» **Aim**:
Copy the rows below word for word, beginning with the line that contains "Viewport: 921px width, 590px" and stopping after the final row. Omit the pictures.

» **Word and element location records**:
►

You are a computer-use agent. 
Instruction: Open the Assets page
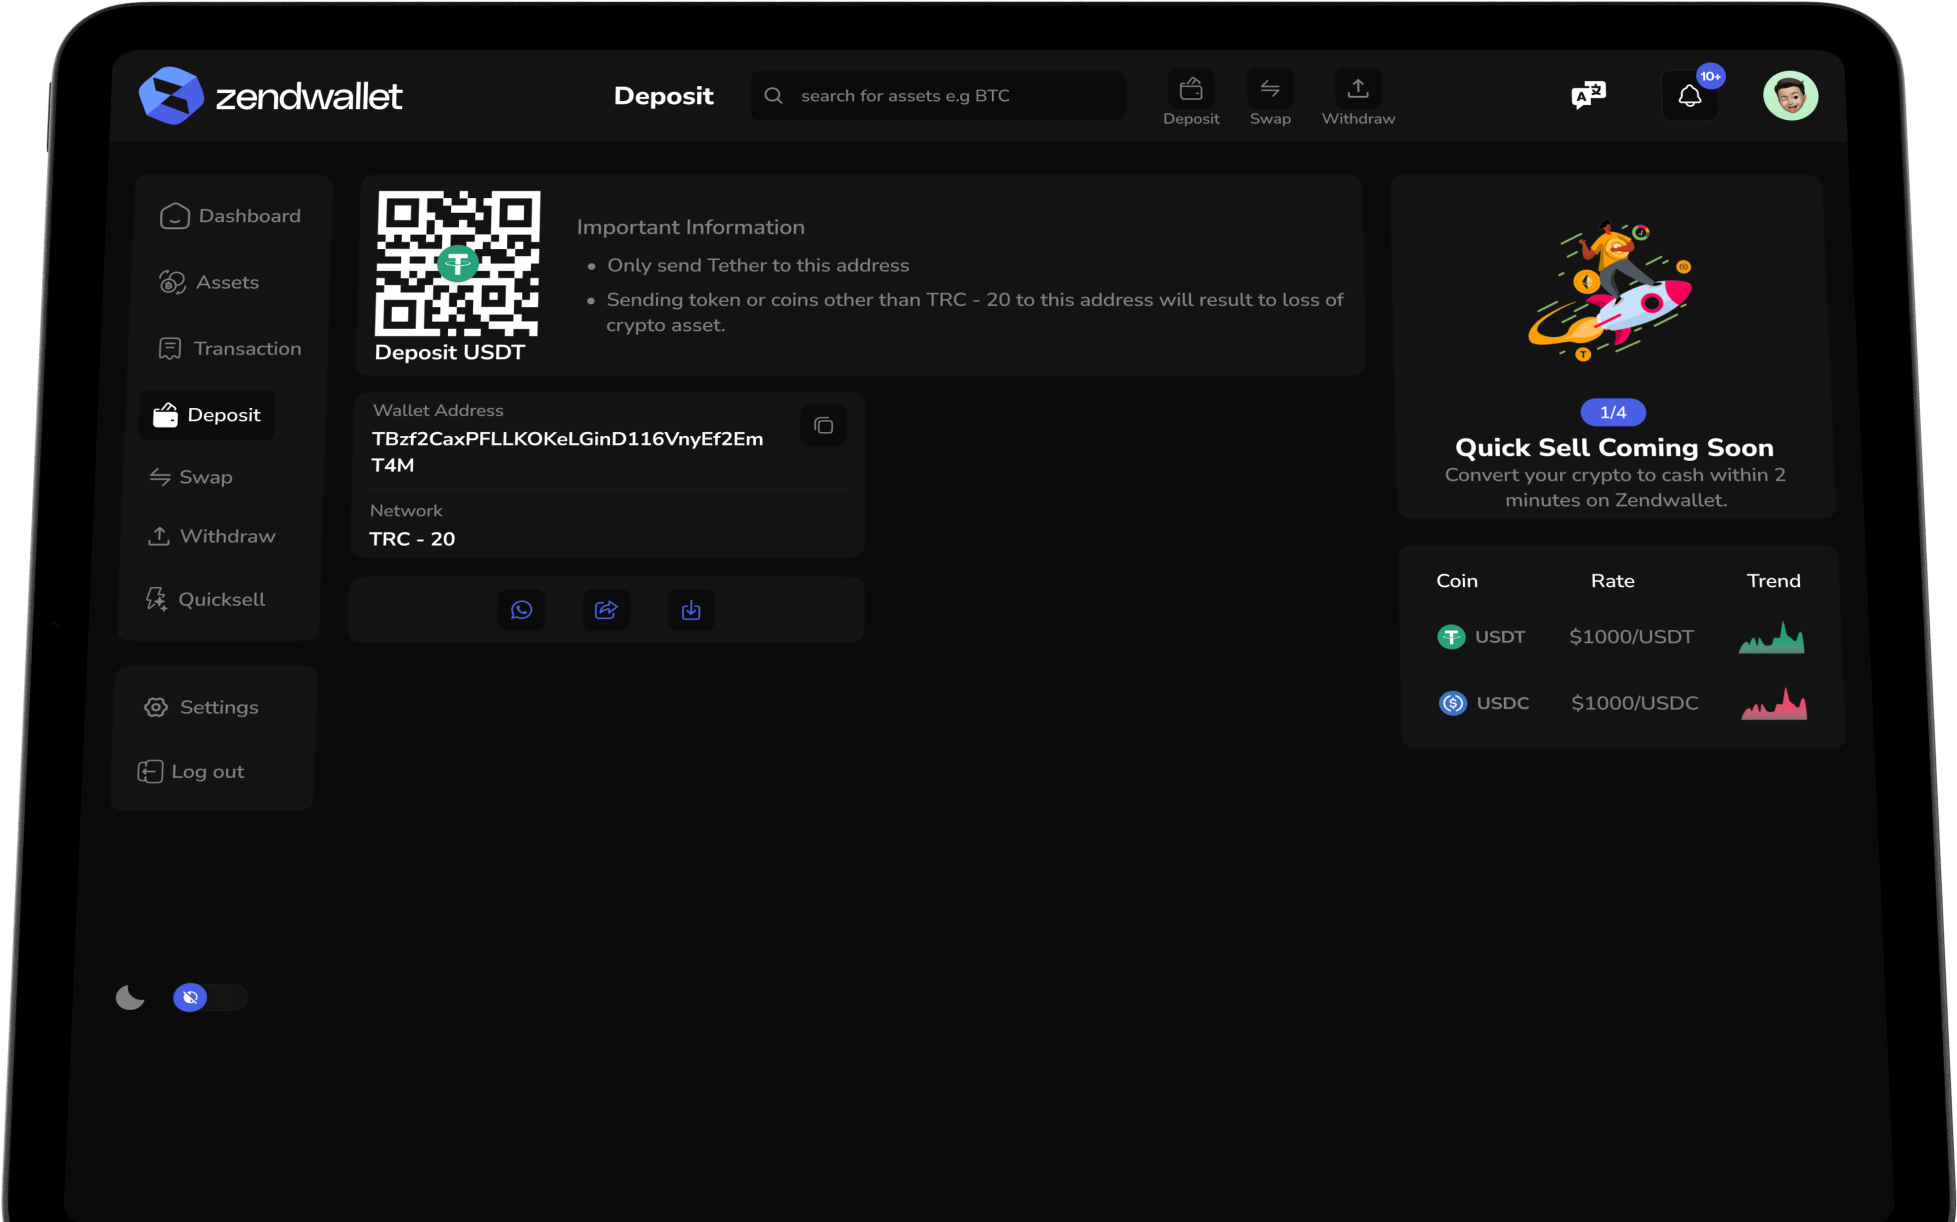227,282
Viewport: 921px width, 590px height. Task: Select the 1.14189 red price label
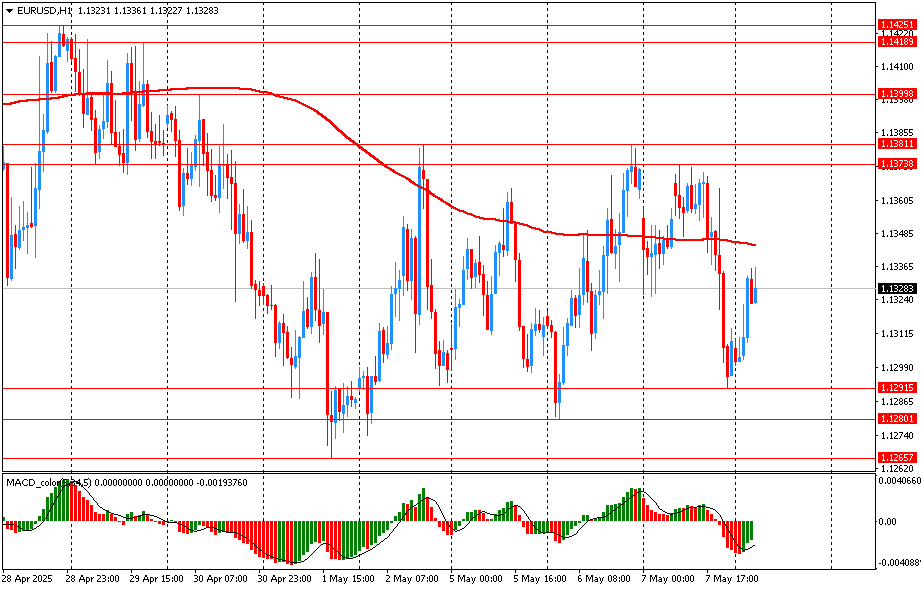pyautogui.click(x=896, y=41)
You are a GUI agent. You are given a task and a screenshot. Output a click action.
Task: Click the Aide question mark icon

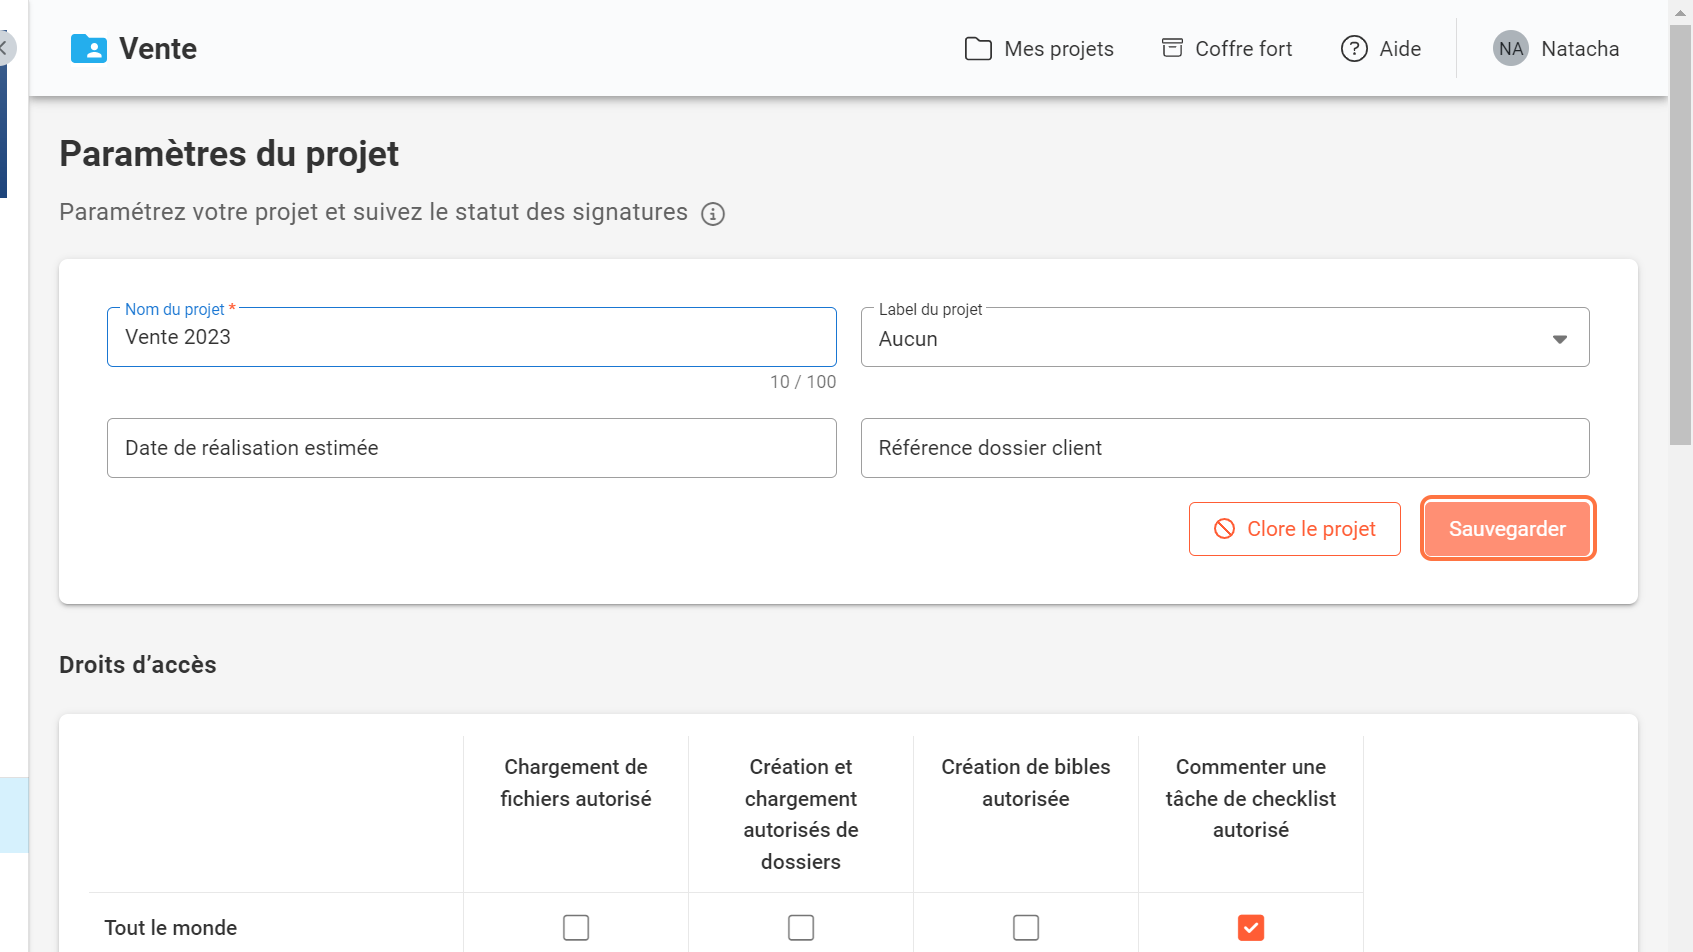(1353, 49)
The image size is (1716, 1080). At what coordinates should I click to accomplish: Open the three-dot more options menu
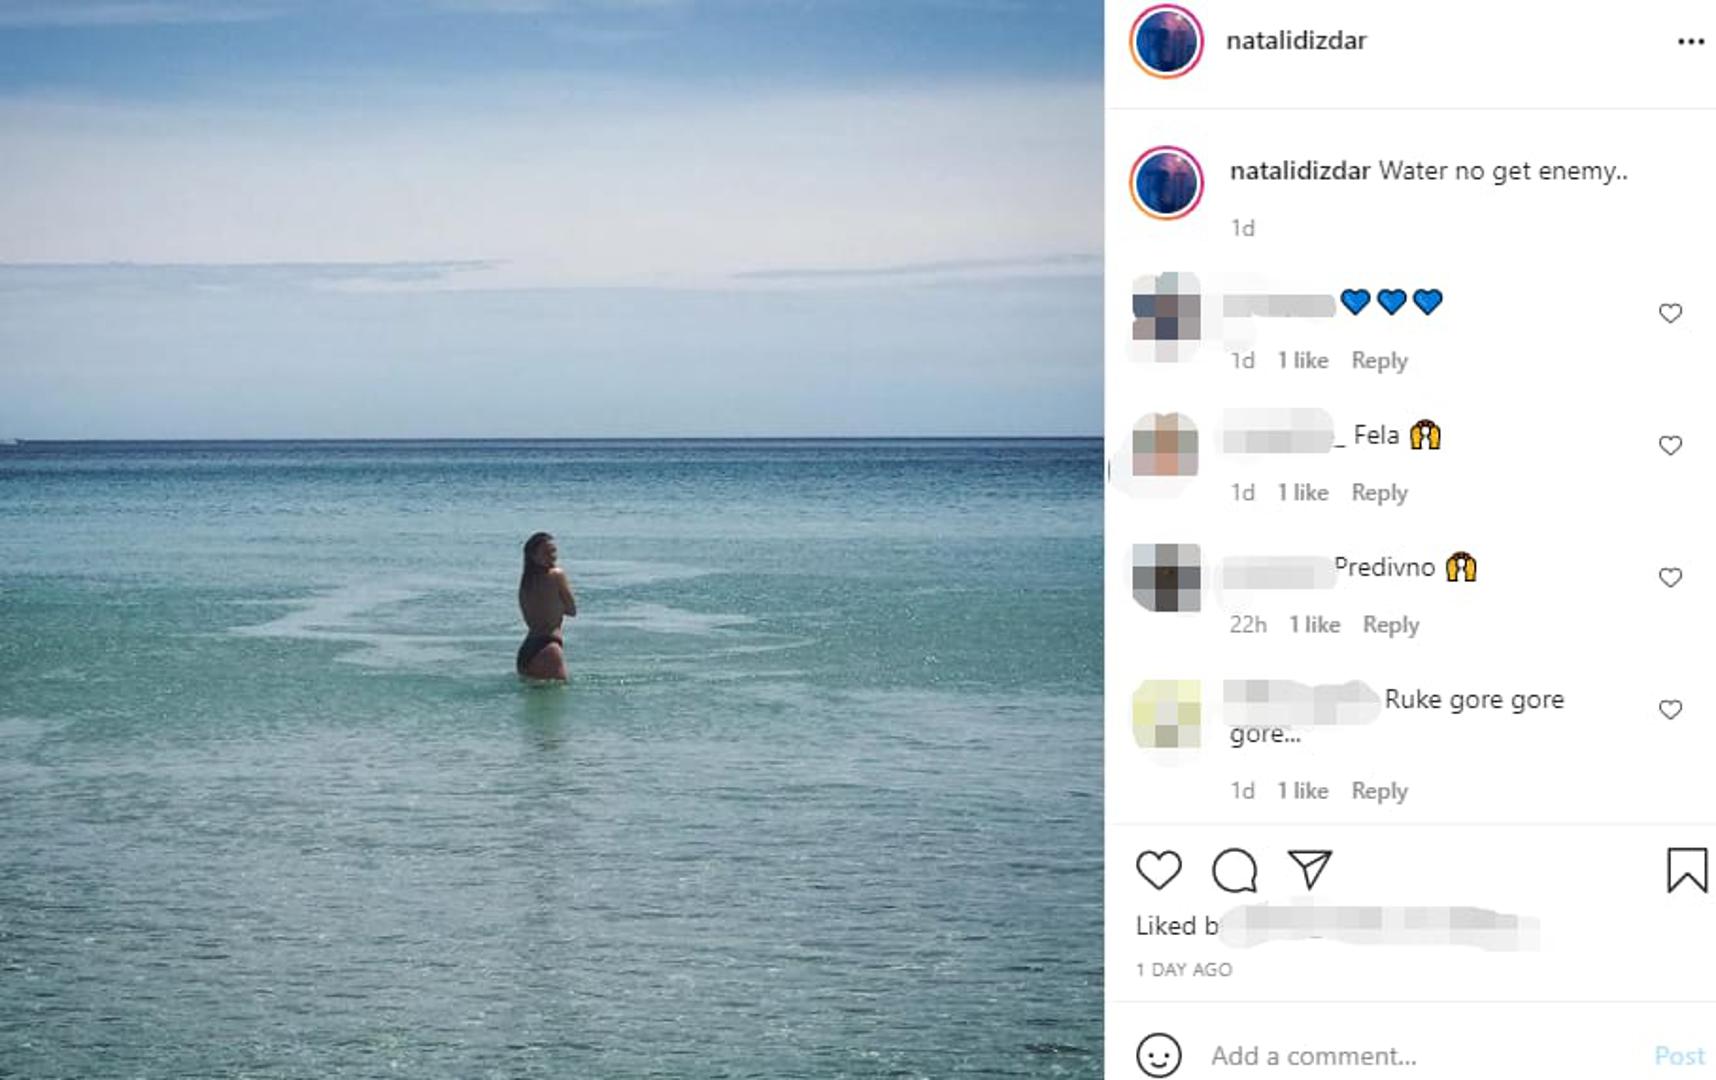click(x=1690, y=42)
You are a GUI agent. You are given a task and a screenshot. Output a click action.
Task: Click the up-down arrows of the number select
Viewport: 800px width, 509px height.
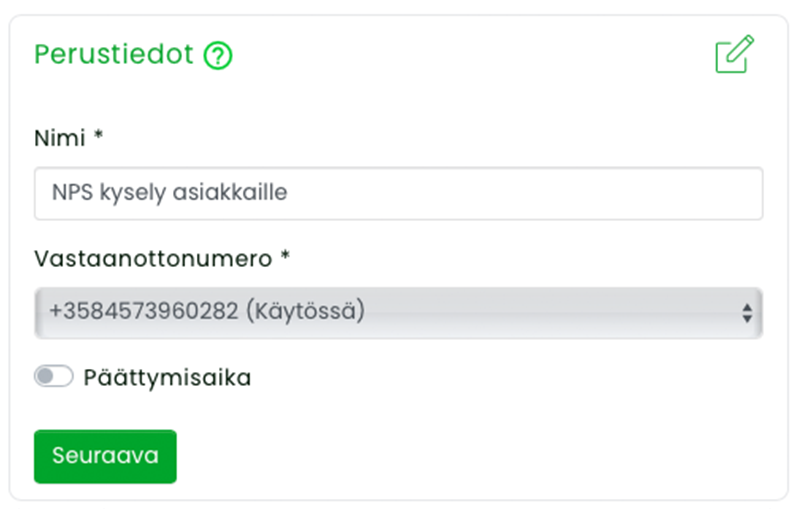coord(747,313)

◄

» **Output for this task**:
Viewport: 921px width, 590px height. Task: Select the 1.14189 red price label
pyautogui.click(x=896, y=41)
You are a GUI agent. You are given a task and a screenshot. Output a click action.
Task: Click the Aide question mark icon

(1353, 49)
The image size is (1716, 1080). At what coordinates should I click to accomplish: Open the three-dot more options menu
click(x=1690, y=42)
You are a GUI agent. You are given a task and a screenshot. Output a click action.
Task: Click the up-down arrows of the number select
Viewport: 800px width, 509px height.
coord(747,313)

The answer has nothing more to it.